■ **WHAT IS REQUIRED**
Will you set down, word for word, the items from the line with "Given: Toggle Italic formatting button" up to and including the line with "Looking at the", leaving out the pictures?

■ **DATASET EXTRACT**
************

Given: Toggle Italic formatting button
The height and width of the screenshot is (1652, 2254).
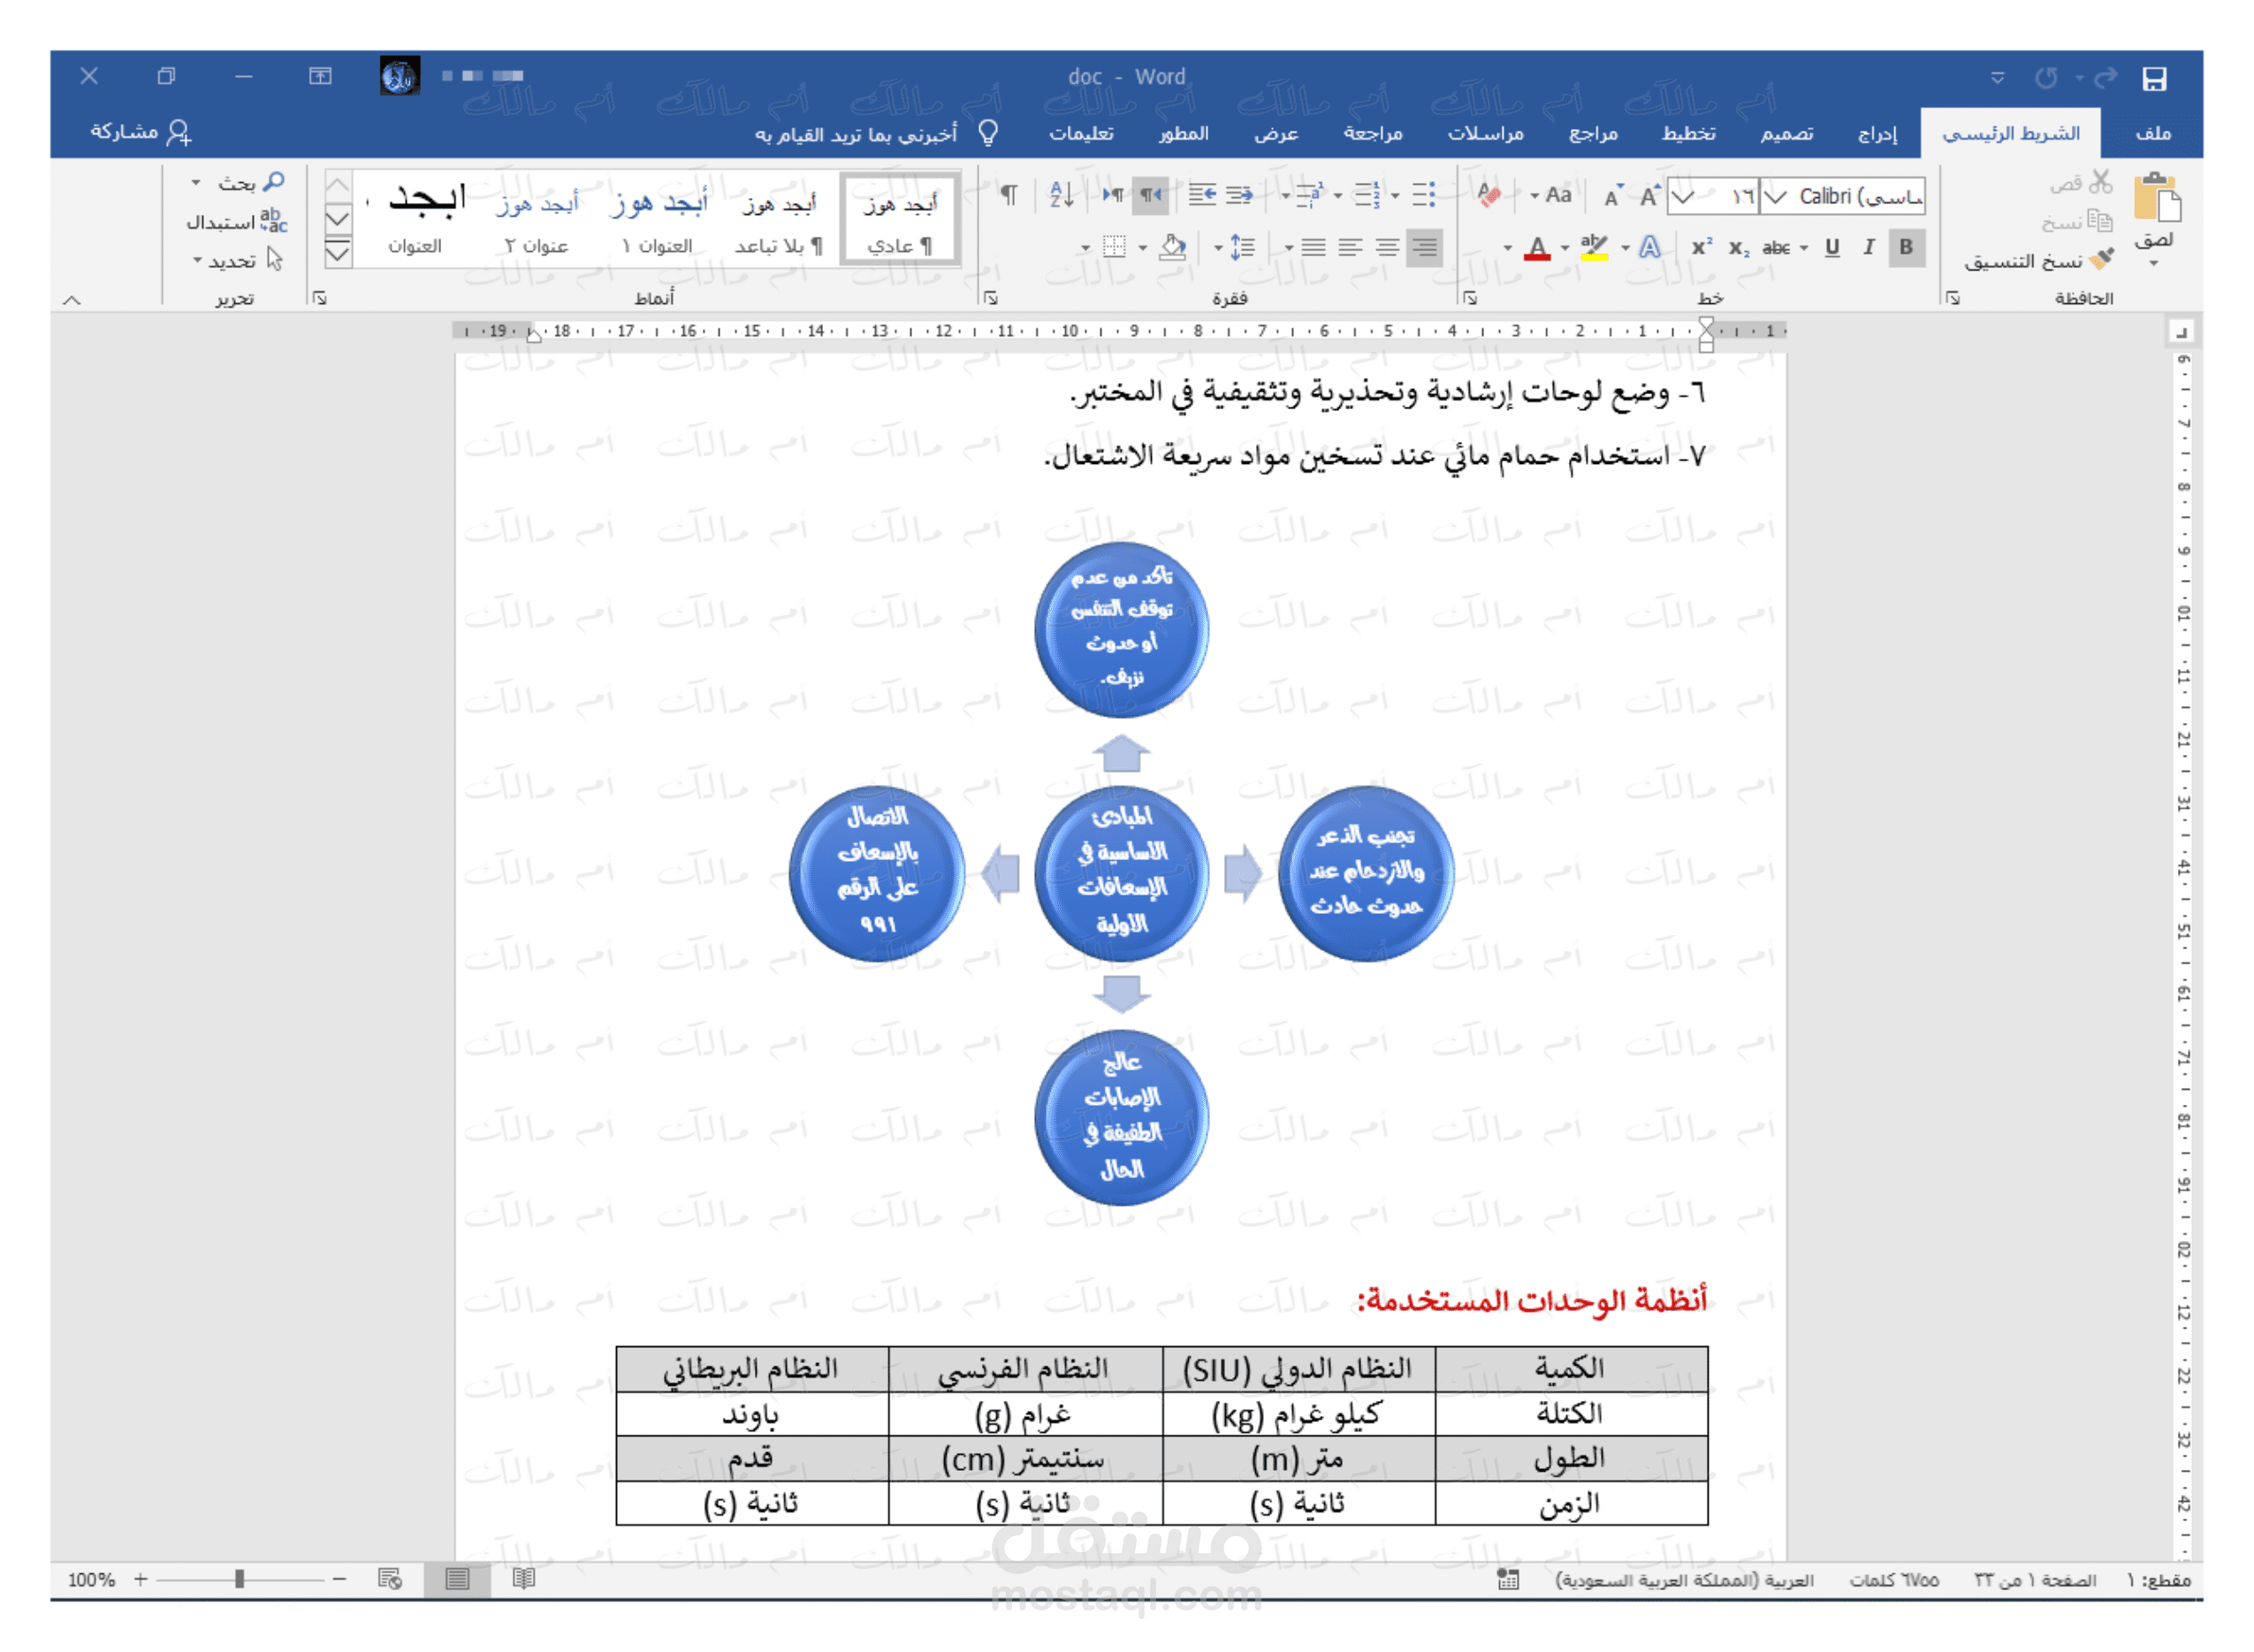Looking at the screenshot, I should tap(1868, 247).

************

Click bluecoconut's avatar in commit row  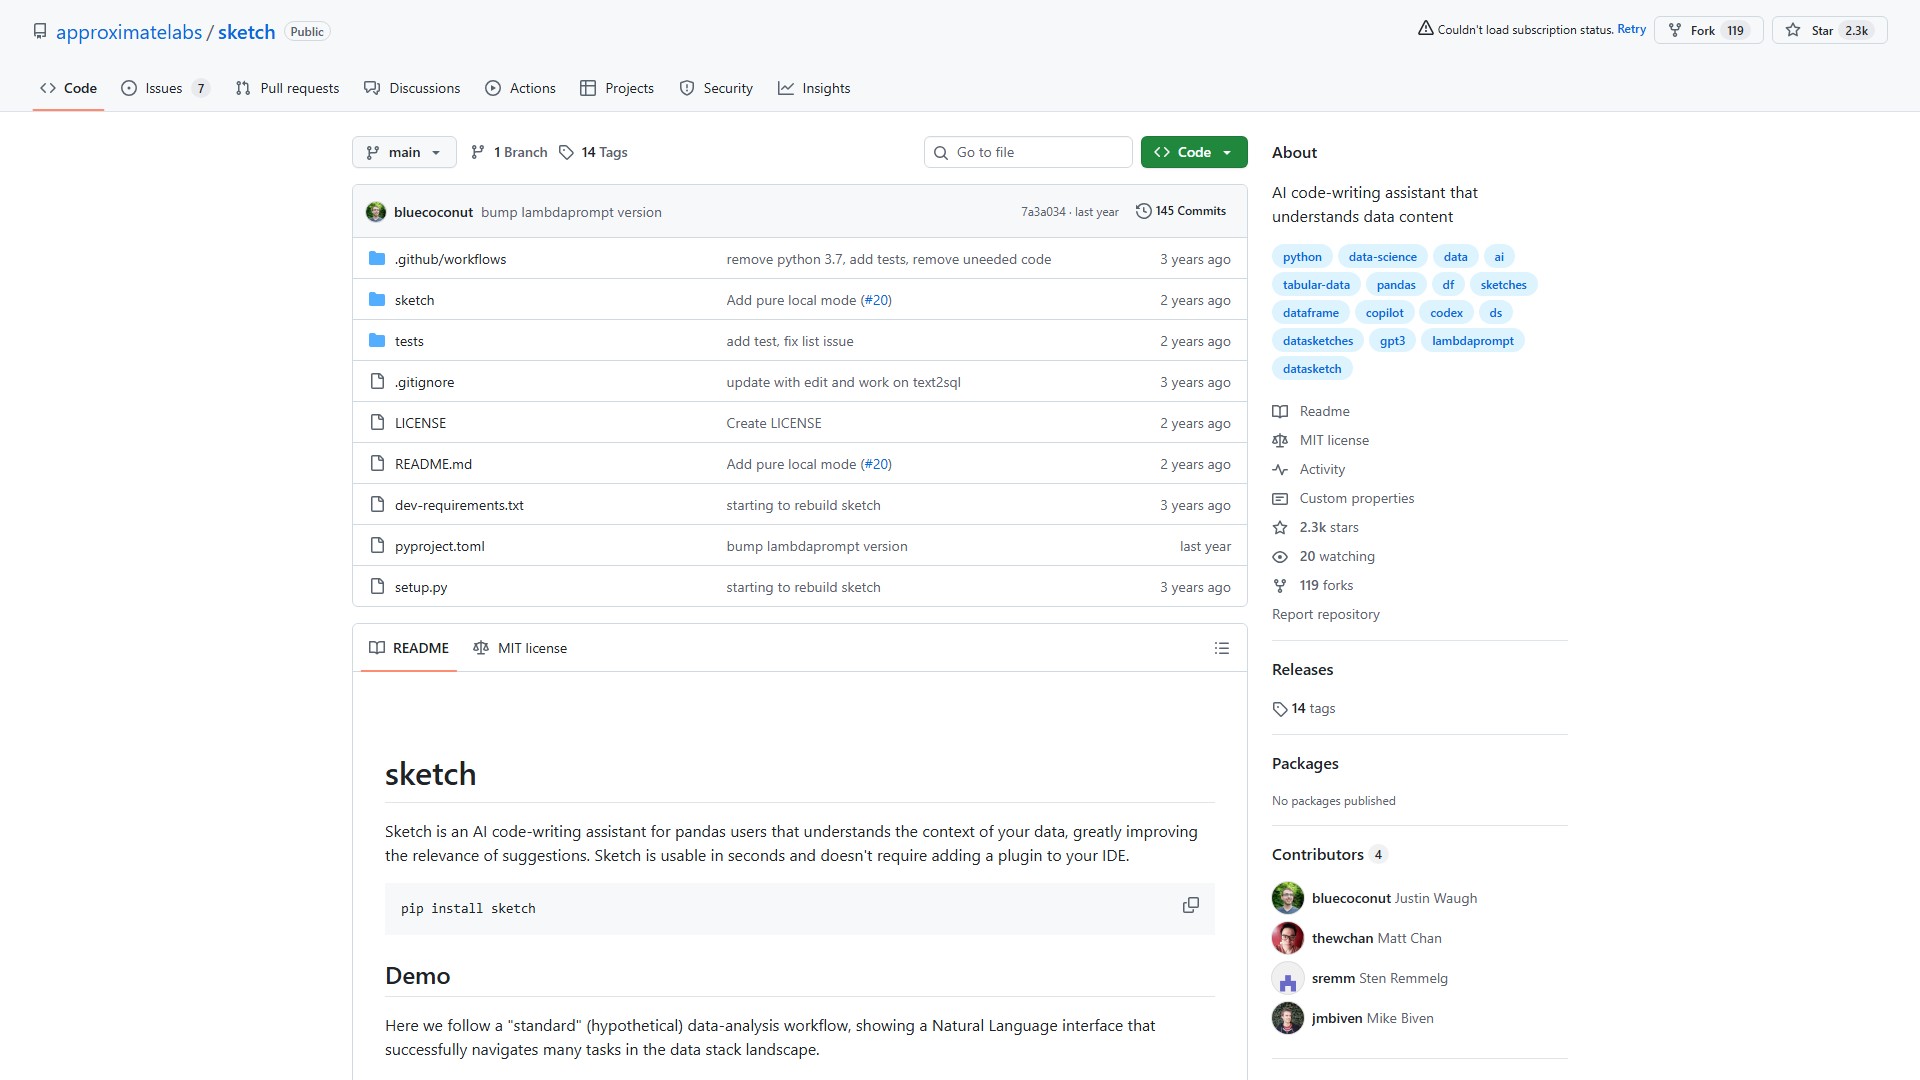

************

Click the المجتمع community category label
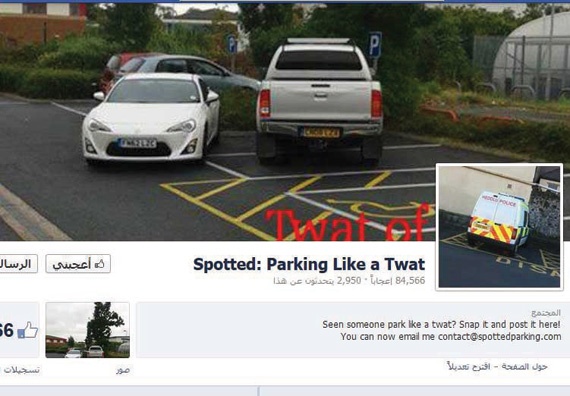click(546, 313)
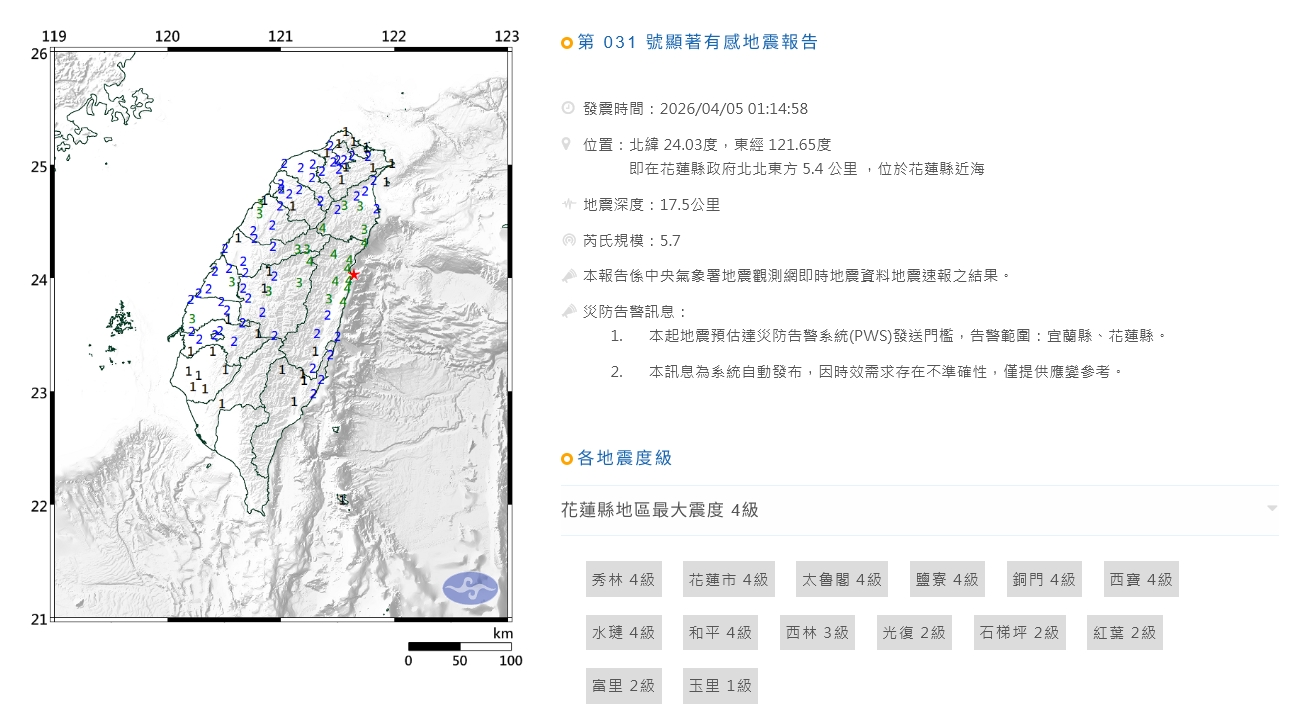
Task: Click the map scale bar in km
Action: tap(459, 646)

************

■ **CORRECT RESPONSE**
Given: Toggle Italic formatting button
The height and width of the screenshot is (1652, 2254).
Looking at the screenshot, I should tap(1868, 247).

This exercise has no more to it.